▶ _TASK DESCRIPTION_
Where a line contains the word "Saint", copy that line from the records below.

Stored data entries
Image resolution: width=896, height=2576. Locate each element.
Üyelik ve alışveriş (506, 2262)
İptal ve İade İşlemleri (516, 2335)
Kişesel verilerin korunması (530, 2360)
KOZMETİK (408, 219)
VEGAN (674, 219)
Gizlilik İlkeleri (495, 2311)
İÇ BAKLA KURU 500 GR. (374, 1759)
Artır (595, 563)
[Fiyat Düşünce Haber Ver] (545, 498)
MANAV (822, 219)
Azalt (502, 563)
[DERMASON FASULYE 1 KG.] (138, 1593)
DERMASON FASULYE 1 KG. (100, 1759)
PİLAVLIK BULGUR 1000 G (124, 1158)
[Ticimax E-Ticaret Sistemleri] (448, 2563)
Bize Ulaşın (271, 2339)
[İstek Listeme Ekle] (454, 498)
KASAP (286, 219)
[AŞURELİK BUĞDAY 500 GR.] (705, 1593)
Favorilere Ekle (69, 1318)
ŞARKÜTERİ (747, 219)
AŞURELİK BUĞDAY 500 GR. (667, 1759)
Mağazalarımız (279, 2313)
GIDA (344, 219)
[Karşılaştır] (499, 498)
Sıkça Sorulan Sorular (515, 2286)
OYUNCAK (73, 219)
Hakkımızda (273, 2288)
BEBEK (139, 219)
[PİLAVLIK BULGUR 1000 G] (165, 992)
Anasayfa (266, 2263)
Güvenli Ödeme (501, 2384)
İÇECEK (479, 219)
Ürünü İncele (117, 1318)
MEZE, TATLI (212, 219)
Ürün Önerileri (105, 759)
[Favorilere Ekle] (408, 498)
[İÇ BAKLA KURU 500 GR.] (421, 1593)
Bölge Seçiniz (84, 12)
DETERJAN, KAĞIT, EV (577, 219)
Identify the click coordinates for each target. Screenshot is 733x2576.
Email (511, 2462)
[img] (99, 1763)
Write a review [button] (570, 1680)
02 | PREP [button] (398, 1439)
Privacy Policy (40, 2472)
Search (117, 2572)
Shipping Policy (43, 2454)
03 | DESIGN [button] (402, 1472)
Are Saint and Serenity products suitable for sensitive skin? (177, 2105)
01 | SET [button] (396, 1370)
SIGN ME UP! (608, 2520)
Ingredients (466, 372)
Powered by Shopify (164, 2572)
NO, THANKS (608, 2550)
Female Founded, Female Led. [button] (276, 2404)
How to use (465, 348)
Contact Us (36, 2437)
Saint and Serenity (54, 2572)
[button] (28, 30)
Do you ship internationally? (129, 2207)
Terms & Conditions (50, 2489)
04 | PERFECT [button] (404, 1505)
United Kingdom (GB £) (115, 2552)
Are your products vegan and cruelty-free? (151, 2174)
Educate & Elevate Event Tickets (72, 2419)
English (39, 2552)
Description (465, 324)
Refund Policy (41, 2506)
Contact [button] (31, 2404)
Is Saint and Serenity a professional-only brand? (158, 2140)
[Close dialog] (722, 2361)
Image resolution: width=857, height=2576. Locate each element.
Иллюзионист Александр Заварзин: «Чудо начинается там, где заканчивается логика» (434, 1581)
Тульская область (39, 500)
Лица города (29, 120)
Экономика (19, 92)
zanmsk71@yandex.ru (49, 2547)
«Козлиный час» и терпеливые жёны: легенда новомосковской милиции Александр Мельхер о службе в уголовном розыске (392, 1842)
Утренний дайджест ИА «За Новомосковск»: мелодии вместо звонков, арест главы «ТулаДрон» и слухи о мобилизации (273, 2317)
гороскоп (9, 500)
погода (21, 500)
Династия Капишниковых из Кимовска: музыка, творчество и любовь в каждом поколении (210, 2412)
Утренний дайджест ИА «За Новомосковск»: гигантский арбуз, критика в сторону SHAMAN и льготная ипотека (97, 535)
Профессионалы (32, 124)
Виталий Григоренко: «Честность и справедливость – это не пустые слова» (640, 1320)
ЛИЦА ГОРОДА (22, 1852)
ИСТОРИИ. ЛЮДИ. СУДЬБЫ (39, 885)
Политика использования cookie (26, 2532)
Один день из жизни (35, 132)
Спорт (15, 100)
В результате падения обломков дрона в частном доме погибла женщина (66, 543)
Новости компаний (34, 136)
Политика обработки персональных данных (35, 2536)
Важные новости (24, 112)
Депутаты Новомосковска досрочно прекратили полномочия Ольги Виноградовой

▶ _RESPONSE_
Are Saint and Serenity products suitable for sensitive skin? (177, 2105)
Saint and Serenity (54, 2572)
Is Saint and Serenity a professional-only brand? (158, 2140)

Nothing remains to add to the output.